- What to do -
Recast the lines of the records below as a numbered list, starting at the line that contains "Task: Go to the Array breadcrumb link" and ending at the line that contains "Looking at the screenshot, I should click(481, 480).". Leave out blank lines and pictures.

-- Begin Entries --

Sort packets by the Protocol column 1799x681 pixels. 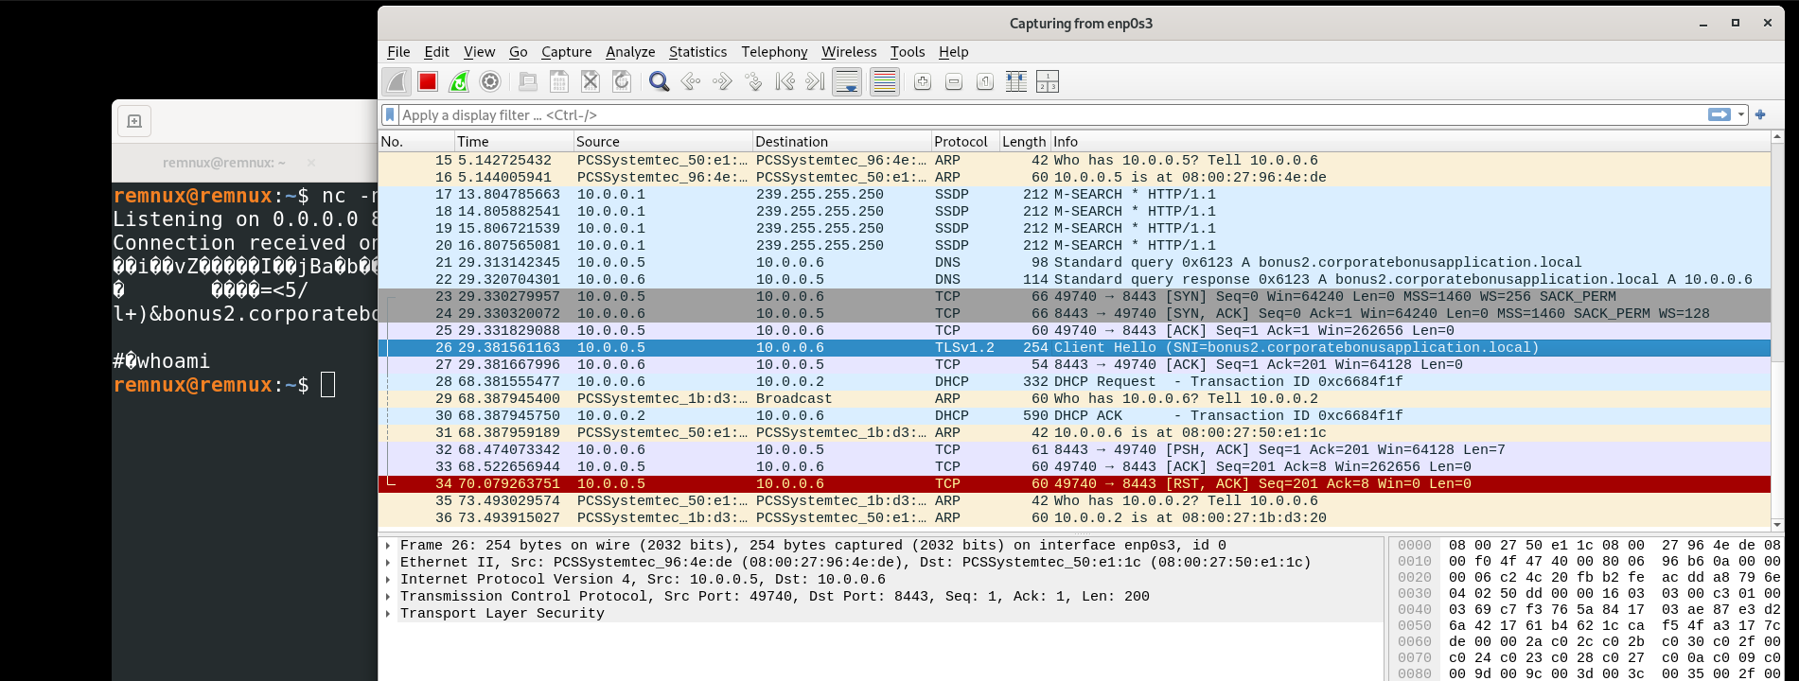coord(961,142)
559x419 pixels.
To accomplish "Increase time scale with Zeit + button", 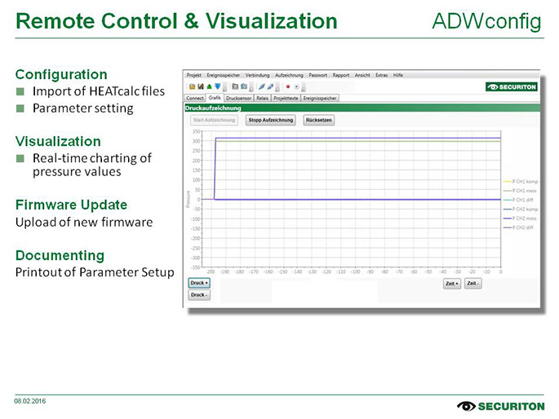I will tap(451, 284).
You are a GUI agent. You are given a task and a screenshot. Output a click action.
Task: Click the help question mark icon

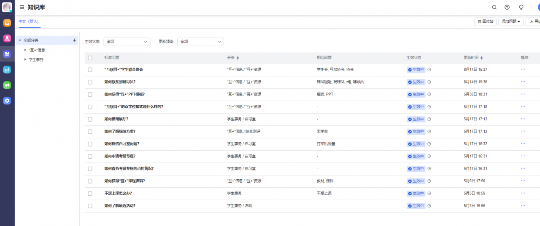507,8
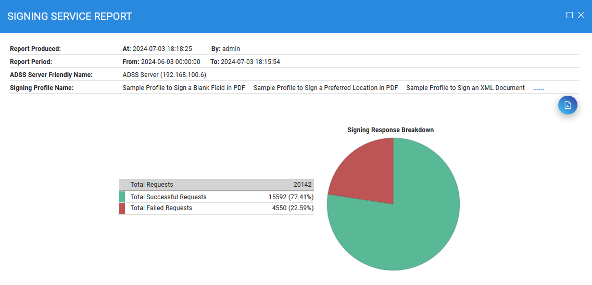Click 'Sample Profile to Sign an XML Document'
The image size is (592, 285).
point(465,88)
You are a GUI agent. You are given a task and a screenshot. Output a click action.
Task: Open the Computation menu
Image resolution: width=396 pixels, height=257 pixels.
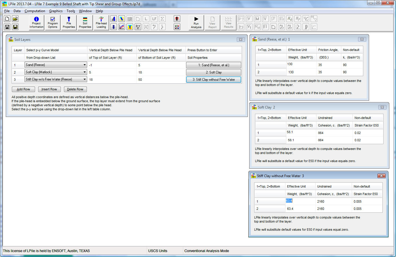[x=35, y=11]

-- End Entries --
-- Begin Entries --

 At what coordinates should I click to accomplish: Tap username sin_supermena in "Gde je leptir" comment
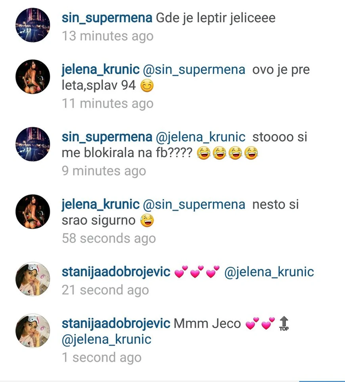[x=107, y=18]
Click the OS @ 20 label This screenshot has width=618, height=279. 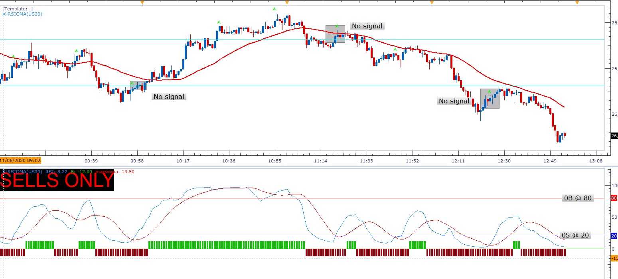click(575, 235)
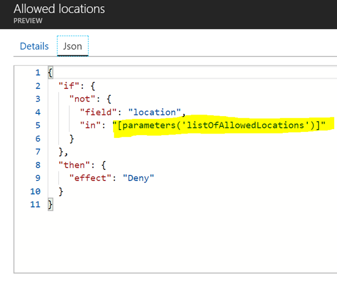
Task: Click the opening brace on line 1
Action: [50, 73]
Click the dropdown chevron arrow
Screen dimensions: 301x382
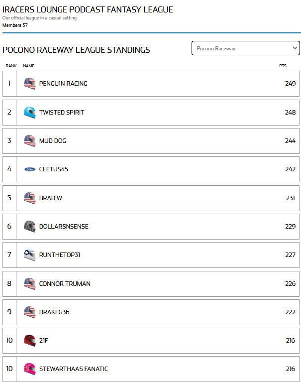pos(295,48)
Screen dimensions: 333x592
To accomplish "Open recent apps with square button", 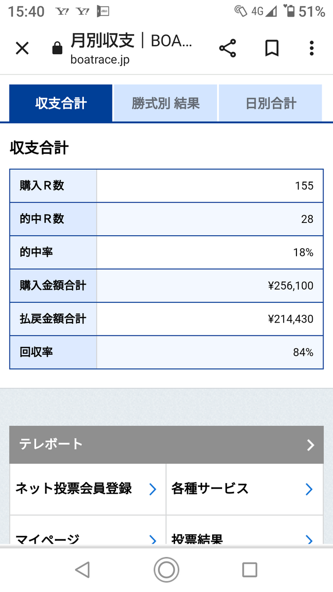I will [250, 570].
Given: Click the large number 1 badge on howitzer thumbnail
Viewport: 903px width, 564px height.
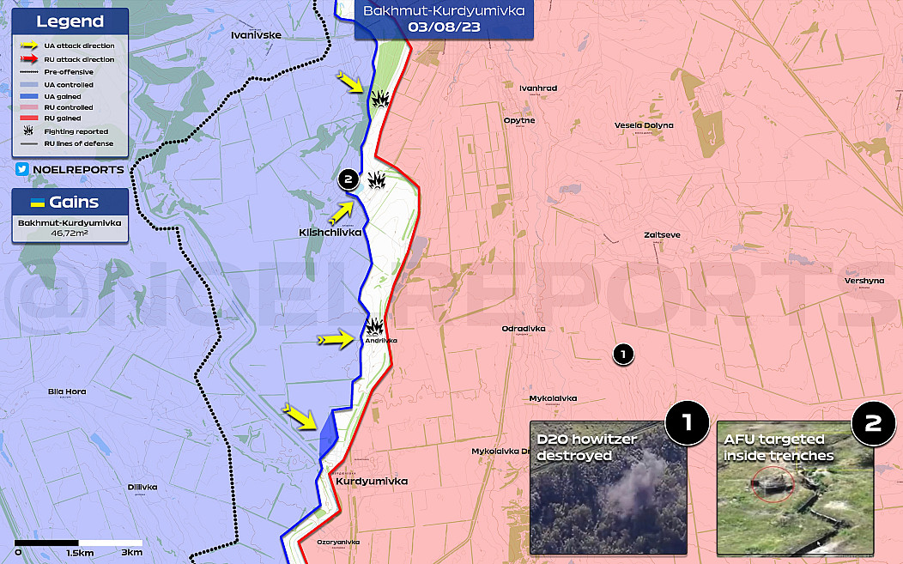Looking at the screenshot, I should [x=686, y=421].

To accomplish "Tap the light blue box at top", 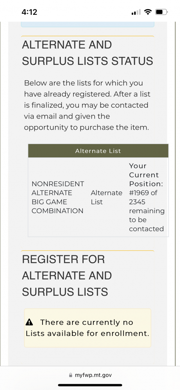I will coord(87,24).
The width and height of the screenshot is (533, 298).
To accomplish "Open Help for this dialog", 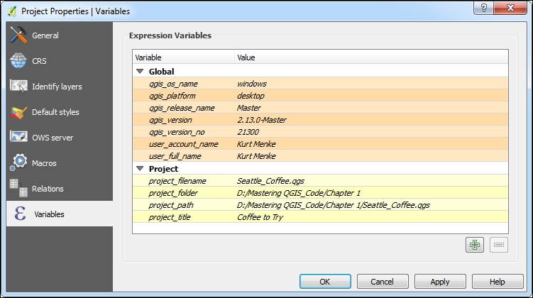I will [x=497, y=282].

-- End Entries --
-- Begin Entries --

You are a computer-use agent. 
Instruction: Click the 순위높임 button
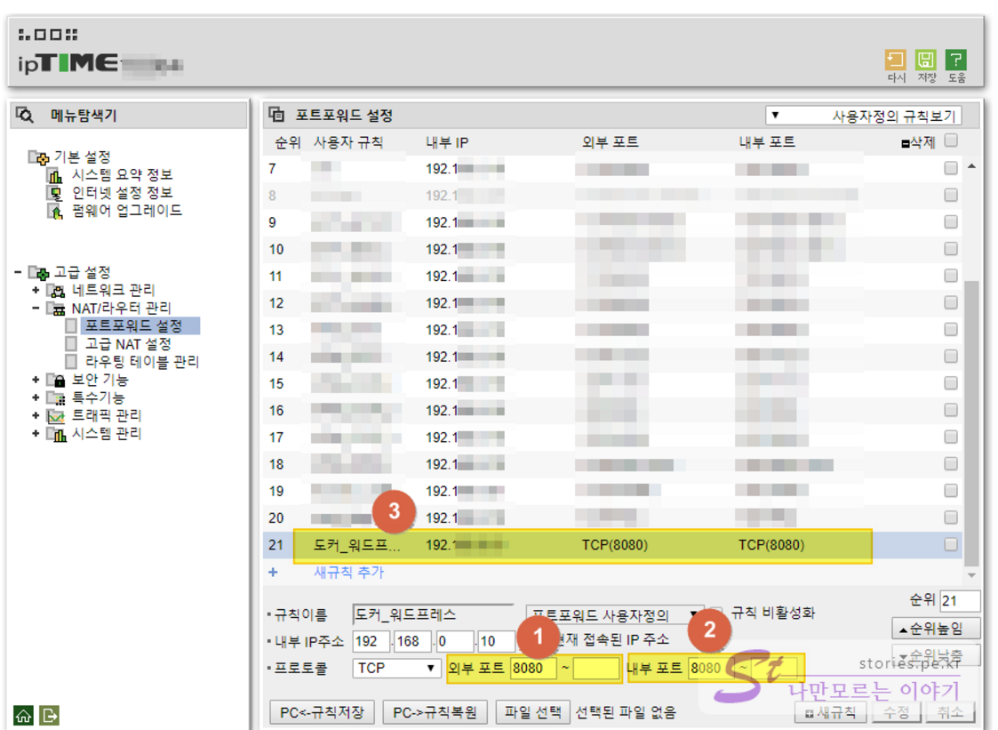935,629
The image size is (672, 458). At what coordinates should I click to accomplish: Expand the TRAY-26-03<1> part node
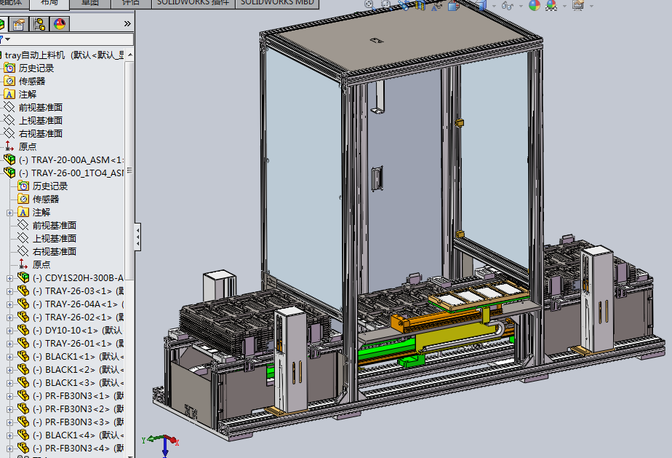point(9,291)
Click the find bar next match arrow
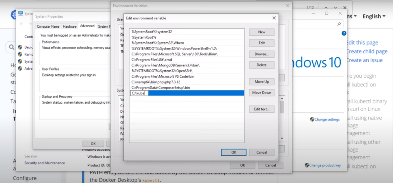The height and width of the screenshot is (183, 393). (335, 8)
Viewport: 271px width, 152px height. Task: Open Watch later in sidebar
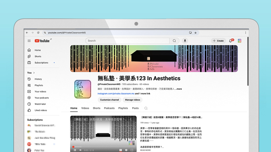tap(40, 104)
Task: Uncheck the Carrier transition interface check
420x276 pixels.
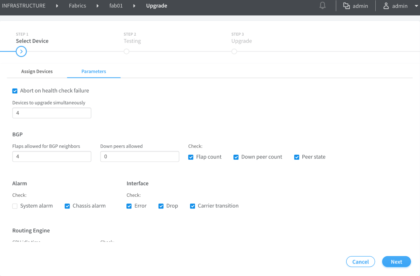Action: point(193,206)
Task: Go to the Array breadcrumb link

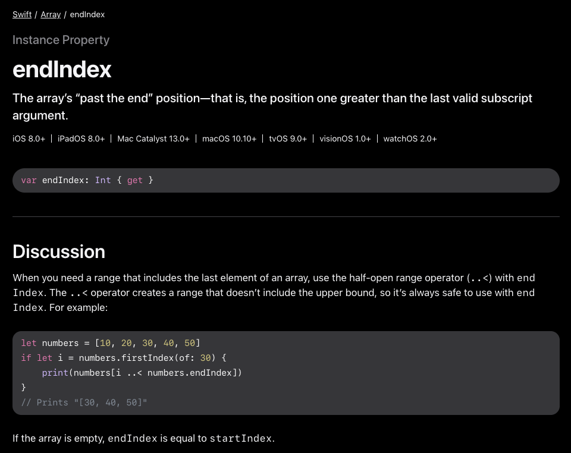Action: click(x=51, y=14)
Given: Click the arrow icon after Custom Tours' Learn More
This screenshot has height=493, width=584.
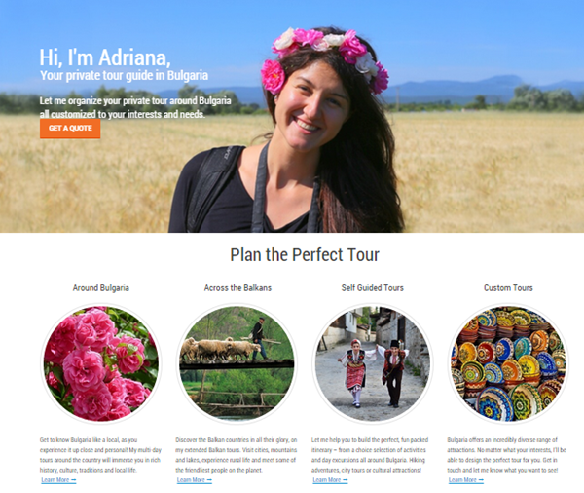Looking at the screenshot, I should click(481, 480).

-- End Entries --

- Final result -
1. Task: Go to the Array breadcrumb link
2. Action: click(x=51, y=14)
3. Given: Click the arrow icon after Custom Tours' Learn More
4. This screenshot has height=493, width=584.
5. Looking at the screenshot, I should click(481, 480).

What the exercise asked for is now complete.